L'ora nera, la recensione
Tarato su standard tutti americani ma ambientato in Russia, il film che dovrebbe portare il punto di vista russo sulla fantascienza è in realtà un mal riuscito pastone...
Cambia la geografia del cinema, cambiano le alleanze, cambiano le trame. Solo 20 anni fa i russi erano ancora il nemico prediletto, la nemesi per eccellenza degli Stati Uniti (collettivisti, megalomani, freddi, spietati e incapaci di prendere la mira correttamente) mentre oggi, con la figura di Timur Bekmambetov a far da tramite, eroi a stelle e strisce si muovono a Mosca alleandosi con gente del luogo per fare quello che storicamente gli riesce meglio: cacciare gli alieni.

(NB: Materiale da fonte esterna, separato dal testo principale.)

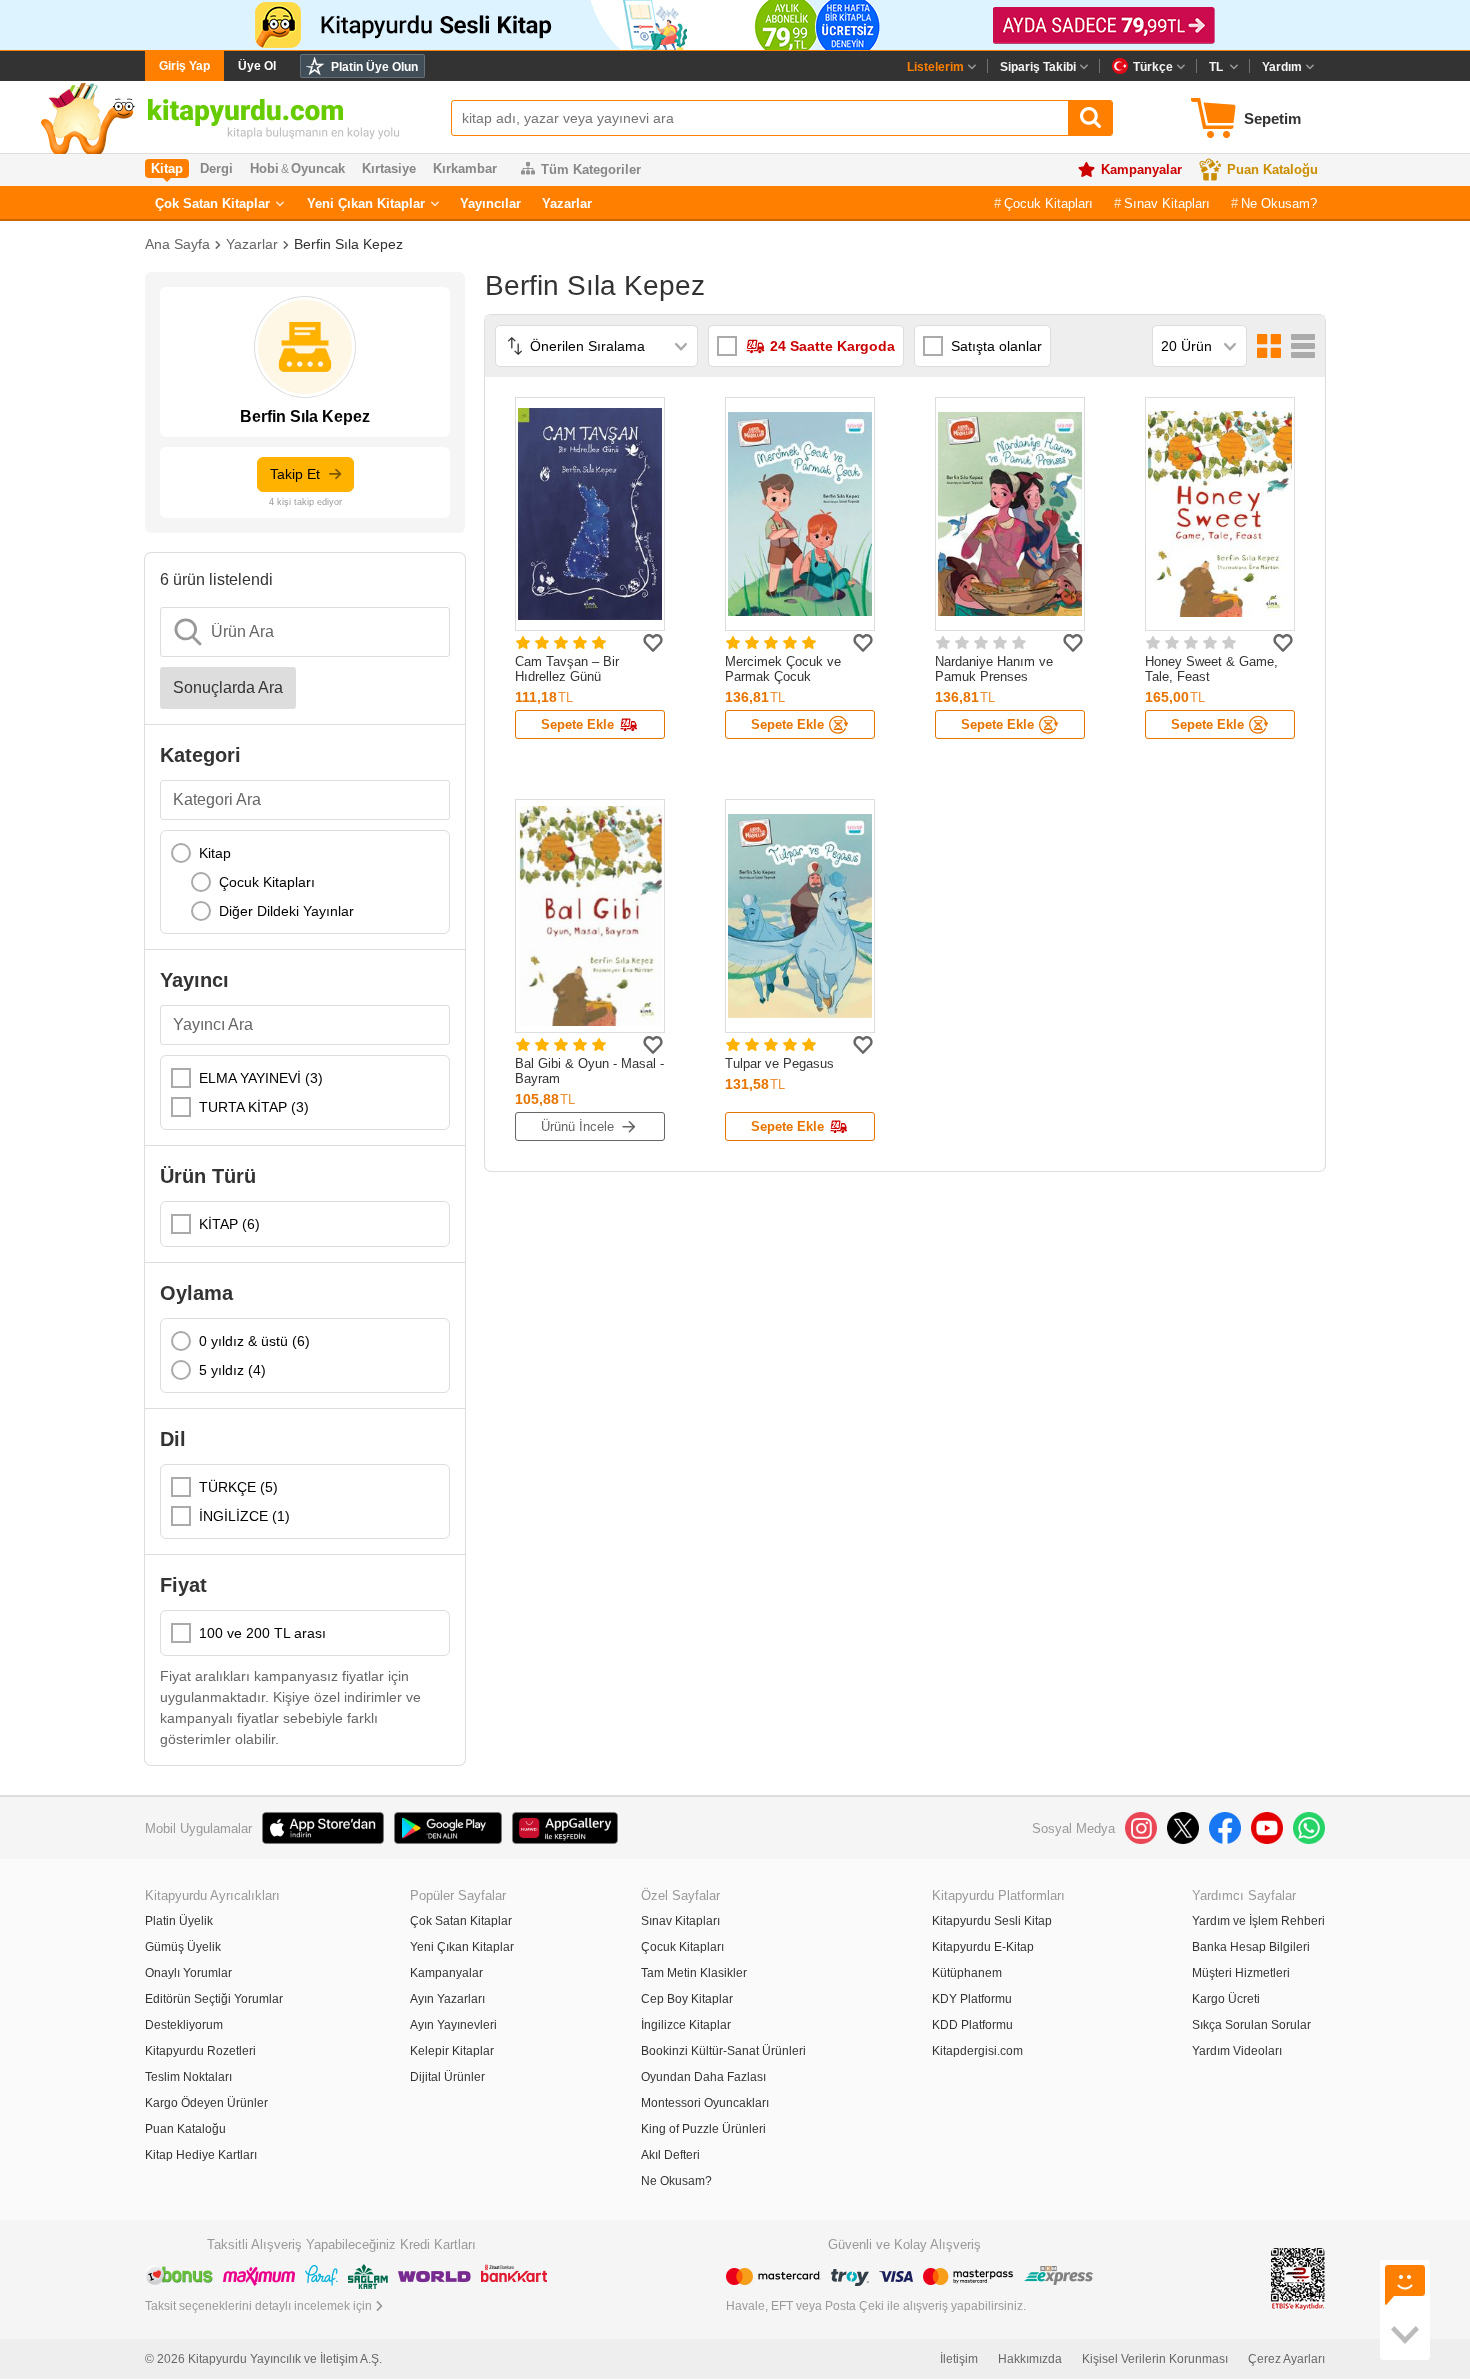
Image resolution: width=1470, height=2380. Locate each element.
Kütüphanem (967, 1973)
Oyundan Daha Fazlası (703, 2077)
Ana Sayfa (177, 244)
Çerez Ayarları (1286, 2359)
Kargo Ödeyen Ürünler (206, 2103)
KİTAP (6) (229, 1224)
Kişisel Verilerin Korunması (1155, 2359)
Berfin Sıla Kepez (348, 244)
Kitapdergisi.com (977, 2051)
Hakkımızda (1030, 2359)
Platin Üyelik (179, 1921)
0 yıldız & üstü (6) (254, 1341)
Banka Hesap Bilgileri (1251, 1947)
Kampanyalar (1141, 169)
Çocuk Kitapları (1048, 203)
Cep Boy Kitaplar (687, 1999)
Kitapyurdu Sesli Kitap (992, 1921)
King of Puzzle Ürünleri (703, 2129)
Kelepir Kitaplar (452, 2051)
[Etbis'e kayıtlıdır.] (1298, 2277)
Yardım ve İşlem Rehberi (1258, 1921)
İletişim (959, 2359)
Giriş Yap (184, 66)
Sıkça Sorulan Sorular (1251, 2025)
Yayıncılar (490, 203)
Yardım (1282, 67)
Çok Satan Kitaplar (212, 203)
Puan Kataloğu (1272, 169)
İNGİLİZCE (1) (244, 1516)
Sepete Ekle (577, 724)
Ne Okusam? (1279, 203)
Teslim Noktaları (188, 2077)
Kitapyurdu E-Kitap (983, 1947)
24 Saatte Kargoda (832, 346)
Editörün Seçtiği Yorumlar (214, 1999)
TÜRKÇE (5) (238, 1487)
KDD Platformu (972, 2025)
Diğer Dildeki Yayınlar (286, 911)
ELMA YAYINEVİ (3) (261, 1078)
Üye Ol (257, 66)
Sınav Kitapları (1167, 203)
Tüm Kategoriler (591, 169)
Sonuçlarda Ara (228, 687)
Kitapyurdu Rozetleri (200, 2051)
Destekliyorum (184, 2025)
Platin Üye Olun (374, 67)
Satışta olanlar (996, 346)
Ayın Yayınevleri (453, 2025)
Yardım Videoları (1237, 2051)
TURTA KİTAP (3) (254, 1107)
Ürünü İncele (577, 1126)
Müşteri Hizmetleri (1241, 1973)
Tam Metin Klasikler (694, 1973)
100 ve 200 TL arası (262, 1633)
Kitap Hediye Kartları (201, 2155)
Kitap (215, 853)
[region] (305, 882)
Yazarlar (567, 203)
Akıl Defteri (670, 2155)
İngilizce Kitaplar (686, 2025)
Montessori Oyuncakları (705, 2103)
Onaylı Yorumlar (188, 1973)
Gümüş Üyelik (183, 1947)
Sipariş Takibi (1038, 67)
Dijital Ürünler (447, 2077)
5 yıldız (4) (232, 1370)
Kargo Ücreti (1226, 1999)
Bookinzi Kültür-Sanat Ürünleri (723, 2051)
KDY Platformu (972, 1999)
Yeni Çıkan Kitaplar (366, 203)
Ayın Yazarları (447, 1999)
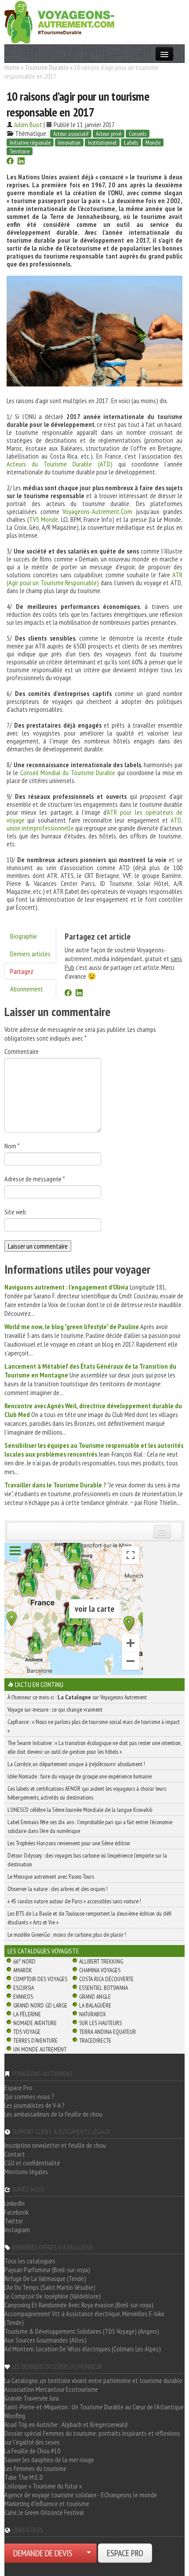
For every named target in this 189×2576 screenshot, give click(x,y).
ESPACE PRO (125, 2553)
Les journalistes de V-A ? (34, 2105)
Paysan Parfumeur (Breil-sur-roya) (47, 2269)
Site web (15, 1211)
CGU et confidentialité (32, 2162)
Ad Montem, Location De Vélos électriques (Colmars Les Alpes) (82, 2348)
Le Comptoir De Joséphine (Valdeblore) (52, 2296)
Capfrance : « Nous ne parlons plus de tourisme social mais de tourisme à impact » (93, 1726)
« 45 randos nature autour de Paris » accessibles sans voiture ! (74, 1901)
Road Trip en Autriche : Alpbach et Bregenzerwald (65, 2424)
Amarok (22, 1970)
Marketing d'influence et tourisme (46, 2503)
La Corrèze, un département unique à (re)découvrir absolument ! (76, 1764)
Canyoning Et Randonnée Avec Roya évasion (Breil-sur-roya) (78, 2304)
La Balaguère (95, 2005)
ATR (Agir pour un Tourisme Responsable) (94, 578)
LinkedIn (14, 2203)
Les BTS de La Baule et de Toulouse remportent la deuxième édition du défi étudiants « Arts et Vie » (89, 1917)
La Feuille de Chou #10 (32, 2450)
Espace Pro (18, 2087)
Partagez (21, 971)
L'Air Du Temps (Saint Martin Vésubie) (49, 2287)
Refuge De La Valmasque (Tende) (45, 2278)
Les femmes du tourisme (35, 2468)
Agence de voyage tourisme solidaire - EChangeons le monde (80, 2494)
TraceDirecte (95, 2040)
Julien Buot (28, 124)
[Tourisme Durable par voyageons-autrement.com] (59, 21)
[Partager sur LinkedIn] (21, 161)
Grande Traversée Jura (31, 2398)
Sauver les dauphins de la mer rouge (49, 2459)
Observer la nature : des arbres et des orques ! (57, 1889)
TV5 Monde (43, 519)
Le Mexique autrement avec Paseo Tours (50, 1876)
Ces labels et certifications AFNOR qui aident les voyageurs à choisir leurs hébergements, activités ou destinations (86, 1793)
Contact (14, 2154)
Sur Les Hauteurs (100, 2023)
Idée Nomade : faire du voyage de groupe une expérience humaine (79, 1776)
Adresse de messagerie (34, 1178)
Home (11, 67)
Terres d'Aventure (35, 2040)
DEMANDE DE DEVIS (43, 2553)
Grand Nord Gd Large (40, 2005)
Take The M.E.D (23, 2477)
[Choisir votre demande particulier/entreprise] (89, 2553)
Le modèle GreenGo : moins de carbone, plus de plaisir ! (66, 1934)
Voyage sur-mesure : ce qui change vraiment (54, 1709)
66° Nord (24, 1961)
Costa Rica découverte (106, 1979)
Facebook (16, 2212)
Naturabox (92, 2014)
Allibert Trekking (101, 1961)
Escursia (23, 1988)
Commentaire (21, 1051)
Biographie (23, 936)
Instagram (17, 2229)
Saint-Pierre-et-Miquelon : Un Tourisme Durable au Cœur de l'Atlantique (94, 2406)
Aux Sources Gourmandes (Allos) (45, 2340)
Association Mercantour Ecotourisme (51, 2389)
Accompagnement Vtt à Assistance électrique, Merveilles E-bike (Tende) (84, 2318)
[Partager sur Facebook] (10, 161)
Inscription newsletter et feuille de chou (55, 2145)
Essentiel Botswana (103, 1988)
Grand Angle (95, 1996)
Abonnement (26, 988)
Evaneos (23, 1996)
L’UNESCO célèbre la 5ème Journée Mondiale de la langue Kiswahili (80, 1810)
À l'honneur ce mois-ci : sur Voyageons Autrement (77, 1697)
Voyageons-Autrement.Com (97, 511)
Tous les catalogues (29, 2260)
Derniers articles (30, 953)
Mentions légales (26, 2171)
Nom (12, 1145)
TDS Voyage (26, 2032)
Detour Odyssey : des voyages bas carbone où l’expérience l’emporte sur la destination (87, 1859)
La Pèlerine (27, 2014)
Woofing (14, 2415)
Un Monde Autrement (39, 2049)
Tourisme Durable (47, 67)
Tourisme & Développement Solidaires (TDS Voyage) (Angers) (81, 2331)
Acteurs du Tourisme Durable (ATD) (60, 463)
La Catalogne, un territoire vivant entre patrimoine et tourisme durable (93, 2380)
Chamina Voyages (99, 1970)
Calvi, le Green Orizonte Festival (44, 2512)
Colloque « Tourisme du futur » (43, 2485)
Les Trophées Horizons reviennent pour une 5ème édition (68, 1843)
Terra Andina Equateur (107, 2032)
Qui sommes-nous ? (29, 2096)
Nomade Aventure (35, 2023)
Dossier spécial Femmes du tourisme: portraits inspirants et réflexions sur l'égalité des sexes (92, 2437)
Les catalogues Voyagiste (43, 1950)
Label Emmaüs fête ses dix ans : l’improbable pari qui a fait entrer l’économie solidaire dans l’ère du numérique (89, 1826)
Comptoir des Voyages (40, 1979)
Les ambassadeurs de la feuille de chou (53, 2114)
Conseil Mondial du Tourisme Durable (67, 772)
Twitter (13, 2220)
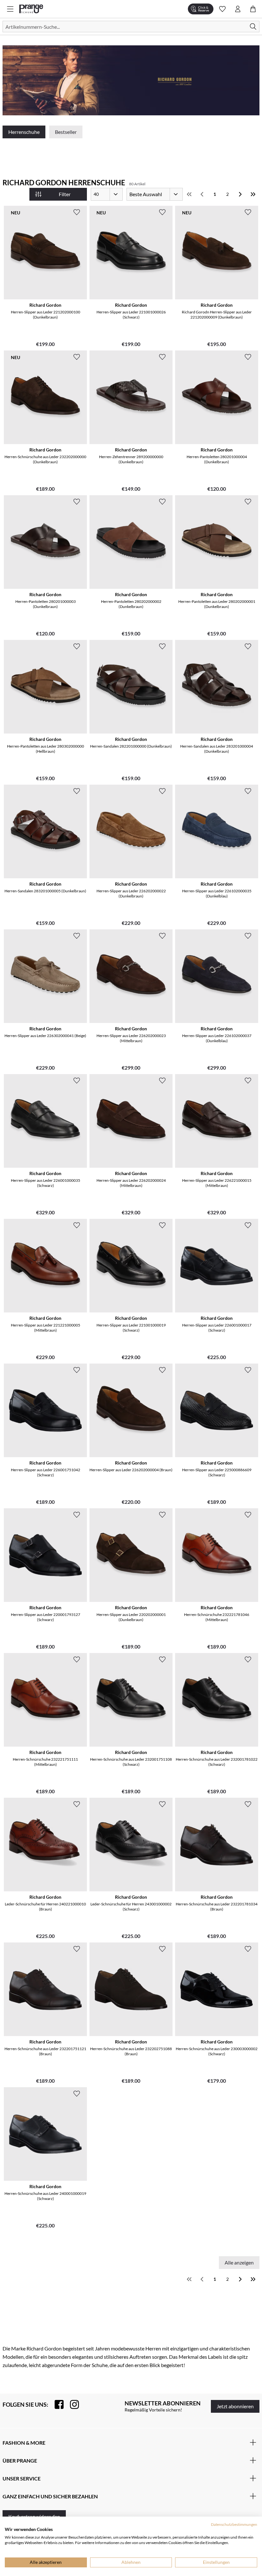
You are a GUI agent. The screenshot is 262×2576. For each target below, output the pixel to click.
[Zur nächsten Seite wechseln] (240, 194)
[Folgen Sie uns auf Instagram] (71, 2404)
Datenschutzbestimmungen (234, 2524)
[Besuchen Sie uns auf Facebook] (56, 2404)
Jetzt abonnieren (235, 2406)
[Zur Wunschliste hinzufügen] (76, 212)
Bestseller (66, 132)
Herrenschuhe (24, 132)
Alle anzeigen (239, 2262)
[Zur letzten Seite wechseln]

La prima delusione è la sceneggiatura di John Spaihts, scontata quando va bene, piena di buchi quando va male e, quant'è peggio, a tratti pronta a prestare il fianco ad umorismo involontario (cosa che non depone a favore del film cui ha lavorato successivamente, Prometheus, che fortunatamente è stato rimaneggiato da Damon Lindelof). La seconda è l'incapacità del film di mantenere la propria promessa, cioè raccontare la solita storia ma dal punto di vista russo, del resto cosa pretendi quando metti a dirigere uno scenografo? Di russo non c'è nulla se non le pallottole (come dice uno dei personaggi), tutta la struttura del racconto, la natura dell'eroe e i valori alla base sono sempre i soliti. L'ora nera è in tutto e per tutto un film americano, poco importa chi ci abbia messo i soldi.